**Problem requirements**
Find the line that contains "The image size is (325, 265).". Then set down that line and all the lines after it, to the end of the records, exactly and with nothing added.

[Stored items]
########

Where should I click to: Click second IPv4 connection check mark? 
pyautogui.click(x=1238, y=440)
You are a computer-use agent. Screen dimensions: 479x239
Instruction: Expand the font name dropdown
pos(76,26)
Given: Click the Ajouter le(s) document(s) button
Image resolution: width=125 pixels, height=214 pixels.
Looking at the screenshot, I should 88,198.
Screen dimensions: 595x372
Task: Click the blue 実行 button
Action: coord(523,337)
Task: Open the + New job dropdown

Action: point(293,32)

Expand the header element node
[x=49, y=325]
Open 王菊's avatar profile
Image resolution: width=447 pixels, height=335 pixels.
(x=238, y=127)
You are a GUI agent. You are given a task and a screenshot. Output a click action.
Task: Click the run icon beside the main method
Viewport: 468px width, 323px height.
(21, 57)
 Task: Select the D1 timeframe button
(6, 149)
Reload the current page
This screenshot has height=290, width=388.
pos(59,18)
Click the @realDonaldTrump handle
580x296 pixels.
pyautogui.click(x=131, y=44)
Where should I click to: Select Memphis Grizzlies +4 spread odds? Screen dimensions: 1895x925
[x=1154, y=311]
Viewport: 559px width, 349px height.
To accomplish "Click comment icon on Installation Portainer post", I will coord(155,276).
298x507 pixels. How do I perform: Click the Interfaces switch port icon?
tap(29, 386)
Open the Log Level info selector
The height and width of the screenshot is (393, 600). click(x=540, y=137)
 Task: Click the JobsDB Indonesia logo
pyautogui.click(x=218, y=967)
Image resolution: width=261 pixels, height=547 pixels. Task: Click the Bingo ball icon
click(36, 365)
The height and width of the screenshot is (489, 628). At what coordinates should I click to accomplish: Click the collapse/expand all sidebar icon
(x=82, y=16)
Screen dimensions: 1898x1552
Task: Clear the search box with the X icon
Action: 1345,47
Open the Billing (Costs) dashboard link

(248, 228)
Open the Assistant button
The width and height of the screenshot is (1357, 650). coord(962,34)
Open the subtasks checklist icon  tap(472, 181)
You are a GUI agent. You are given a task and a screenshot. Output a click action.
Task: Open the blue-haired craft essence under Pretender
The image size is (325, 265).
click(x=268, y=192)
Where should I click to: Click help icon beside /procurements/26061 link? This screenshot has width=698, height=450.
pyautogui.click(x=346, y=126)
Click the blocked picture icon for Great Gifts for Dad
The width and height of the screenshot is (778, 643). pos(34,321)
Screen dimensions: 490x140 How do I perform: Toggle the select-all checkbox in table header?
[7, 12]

########

**Answer section**
The image size is (325, 265).
click(x=268, y=192)
Where should I click to: Click help icon beside /procurements/26061 link? This screenshot has width=698, height=450.
pyautogui.click(x=346, y=126)
Click the blocked picture icon for Great Gifts for Dad
The width and height of the screenshot is (778, 643). pos(34,321)
Screen dimensions: 490x140 How do I perform: Toggle the select-all checkbox in table header?
[7, 12]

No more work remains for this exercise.